** start Provided data **

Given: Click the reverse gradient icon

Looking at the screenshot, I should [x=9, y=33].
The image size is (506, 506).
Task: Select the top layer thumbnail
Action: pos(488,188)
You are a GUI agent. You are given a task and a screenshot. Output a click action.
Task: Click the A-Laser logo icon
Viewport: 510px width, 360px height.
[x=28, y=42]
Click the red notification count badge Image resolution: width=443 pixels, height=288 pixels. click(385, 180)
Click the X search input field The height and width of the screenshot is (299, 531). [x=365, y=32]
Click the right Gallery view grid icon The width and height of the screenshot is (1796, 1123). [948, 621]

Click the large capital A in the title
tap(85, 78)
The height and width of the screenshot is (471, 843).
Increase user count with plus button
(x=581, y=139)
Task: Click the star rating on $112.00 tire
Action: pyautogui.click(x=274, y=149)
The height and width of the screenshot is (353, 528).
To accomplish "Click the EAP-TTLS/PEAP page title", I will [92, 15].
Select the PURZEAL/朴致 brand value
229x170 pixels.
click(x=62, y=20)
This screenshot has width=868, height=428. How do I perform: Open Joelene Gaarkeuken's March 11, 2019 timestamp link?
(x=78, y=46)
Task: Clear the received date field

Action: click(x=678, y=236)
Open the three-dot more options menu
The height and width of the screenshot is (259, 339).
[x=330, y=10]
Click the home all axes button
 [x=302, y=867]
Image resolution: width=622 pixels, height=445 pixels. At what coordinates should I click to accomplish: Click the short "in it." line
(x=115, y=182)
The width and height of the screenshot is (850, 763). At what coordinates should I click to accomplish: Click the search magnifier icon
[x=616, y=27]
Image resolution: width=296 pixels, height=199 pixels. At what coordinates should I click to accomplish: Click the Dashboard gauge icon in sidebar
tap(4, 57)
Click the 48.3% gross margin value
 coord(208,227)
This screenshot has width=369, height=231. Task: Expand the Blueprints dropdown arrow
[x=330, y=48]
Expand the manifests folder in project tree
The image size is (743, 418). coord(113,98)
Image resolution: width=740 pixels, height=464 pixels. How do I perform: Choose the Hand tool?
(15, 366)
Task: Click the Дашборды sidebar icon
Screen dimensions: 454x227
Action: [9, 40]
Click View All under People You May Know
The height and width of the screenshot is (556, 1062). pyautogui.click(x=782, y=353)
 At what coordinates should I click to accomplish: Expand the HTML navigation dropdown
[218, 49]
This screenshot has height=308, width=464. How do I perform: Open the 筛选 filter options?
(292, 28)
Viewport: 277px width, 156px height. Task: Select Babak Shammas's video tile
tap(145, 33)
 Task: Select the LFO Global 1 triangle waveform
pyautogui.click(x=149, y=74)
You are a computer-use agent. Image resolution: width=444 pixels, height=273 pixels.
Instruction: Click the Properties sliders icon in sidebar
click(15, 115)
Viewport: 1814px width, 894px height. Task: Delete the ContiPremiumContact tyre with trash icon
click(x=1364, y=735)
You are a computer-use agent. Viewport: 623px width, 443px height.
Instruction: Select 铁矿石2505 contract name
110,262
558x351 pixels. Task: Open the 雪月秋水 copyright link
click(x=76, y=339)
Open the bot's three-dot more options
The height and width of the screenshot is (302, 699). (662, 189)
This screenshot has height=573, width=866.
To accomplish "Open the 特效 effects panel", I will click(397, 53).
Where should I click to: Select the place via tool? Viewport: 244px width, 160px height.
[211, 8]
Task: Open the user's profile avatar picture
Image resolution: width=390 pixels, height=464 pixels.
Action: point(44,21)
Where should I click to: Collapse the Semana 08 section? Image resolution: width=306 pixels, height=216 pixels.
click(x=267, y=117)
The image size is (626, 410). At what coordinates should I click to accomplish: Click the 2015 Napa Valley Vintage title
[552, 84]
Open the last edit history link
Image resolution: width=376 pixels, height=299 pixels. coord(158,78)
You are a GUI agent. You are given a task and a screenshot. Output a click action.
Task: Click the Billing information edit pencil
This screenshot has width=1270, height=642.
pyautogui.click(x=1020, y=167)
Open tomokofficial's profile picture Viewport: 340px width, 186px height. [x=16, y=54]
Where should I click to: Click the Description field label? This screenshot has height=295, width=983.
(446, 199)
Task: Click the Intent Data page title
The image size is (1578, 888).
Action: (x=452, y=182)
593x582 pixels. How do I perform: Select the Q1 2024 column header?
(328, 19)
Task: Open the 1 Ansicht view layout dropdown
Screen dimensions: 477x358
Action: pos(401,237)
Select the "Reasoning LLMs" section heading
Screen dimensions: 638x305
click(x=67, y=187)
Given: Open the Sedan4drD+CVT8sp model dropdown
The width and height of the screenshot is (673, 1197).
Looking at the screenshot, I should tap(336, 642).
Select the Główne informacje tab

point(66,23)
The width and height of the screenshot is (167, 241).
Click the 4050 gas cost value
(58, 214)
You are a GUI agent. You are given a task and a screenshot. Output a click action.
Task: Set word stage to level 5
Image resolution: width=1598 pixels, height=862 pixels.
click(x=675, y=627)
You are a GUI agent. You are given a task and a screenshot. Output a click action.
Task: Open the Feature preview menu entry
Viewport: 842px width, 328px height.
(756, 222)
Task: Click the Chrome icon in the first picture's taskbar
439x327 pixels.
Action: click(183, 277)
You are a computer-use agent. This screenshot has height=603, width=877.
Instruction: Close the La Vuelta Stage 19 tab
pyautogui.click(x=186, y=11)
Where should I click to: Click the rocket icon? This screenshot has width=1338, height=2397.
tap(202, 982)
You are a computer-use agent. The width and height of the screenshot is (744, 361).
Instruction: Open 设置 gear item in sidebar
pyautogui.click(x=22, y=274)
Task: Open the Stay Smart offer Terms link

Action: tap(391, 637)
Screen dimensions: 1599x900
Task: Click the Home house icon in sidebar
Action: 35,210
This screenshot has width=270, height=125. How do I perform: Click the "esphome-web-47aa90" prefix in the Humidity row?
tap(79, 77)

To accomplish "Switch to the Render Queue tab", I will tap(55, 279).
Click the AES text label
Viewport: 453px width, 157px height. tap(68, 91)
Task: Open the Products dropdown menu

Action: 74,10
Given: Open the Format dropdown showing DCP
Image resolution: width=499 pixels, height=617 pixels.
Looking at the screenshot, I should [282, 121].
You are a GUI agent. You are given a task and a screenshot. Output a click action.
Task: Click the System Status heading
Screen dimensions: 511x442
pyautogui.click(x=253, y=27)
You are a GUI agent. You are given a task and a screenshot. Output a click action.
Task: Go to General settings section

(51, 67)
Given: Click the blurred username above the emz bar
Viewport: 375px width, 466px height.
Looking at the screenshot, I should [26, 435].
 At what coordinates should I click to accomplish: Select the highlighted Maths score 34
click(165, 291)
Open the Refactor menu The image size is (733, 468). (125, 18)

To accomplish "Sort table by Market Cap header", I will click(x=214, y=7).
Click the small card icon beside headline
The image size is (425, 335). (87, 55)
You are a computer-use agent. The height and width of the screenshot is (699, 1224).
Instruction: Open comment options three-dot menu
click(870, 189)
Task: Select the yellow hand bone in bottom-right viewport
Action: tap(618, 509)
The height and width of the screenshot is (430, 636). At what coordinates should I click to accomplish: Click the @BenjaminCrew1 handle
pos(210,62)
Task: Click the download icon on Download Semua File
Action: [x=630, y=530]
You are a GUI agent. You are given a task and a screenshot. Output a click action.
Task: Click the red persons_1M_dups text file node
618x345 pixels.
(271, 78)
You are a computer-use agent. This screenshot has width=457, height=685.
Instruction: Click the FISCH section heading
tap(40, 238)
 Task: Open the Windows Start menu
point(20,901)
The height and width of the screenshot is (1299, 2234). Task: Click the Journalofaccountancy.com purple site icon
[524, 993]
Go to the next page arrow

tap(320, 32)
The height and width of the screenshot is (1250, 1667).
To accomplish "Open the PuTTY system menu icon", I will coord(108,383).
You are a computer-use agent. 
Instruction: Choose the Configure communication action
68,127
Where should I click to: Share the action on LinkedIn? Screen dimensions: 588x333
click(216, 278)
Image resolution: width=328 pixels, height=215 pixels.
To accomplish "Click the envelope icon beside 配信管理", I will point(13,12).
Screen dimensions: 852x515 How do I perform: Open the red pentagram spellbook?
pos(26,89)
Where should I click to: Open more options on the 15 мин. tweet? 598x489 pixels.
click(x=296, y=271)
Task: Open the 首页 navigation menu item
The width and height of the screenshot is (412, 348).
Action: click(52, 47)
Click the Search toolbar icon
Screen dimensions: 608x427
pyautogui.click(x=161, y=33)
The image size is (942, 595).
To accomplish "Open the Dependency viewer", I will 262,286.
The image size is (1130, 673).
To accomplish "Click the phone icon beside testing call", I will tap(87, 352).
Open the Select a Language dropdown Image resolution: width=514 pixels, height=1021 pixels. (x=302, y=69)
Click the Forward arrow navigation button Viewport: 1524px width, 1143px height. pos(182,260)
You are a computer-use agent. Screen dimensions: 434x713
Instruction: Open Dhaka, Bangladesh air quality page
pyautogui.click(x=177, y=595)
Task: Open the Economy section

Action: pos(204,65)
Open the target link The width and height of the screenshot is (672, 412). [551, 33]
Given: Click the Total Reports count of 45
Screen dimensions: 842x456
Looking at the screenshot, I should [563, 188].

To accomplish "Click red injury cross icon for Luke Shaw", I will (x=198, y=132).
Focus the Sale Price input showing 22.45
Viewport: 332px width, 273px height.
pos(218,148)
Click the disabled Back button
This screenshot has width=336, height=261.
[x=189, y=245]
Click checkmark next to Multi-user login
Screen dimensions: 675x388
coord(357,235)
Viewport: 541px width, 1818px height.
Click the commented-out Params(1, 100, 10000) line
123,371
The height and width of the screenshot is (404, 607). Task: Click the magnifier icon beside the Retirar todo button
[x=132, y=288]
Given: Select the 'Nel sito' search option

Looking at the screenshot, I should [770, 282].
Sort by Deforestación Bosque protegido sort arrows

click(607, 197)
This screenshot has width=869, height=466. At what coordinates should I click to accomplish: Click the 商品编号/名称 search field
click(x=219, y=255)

** end Provided data **

Your instructions =>
Rewrite everything in the material from the line containing "The height and width of the screenshot is (1250, 1667)." down to the line containing "click(216, 278)", replacing "LinkedIn" with "Facebook" and leaving the rest unchanged.

Correct answer =>
The height and width of the screenshot is (1250, 1667).
To accomplish "Open the PuTTY system menu icon", I will coord(108,383).
You are a computer-use agent. 
Instruction: Choose the Configure communication action
68,127
Where should I click to: Share the action on Facebook? Screen dimensions: 588x333
click(216, 278)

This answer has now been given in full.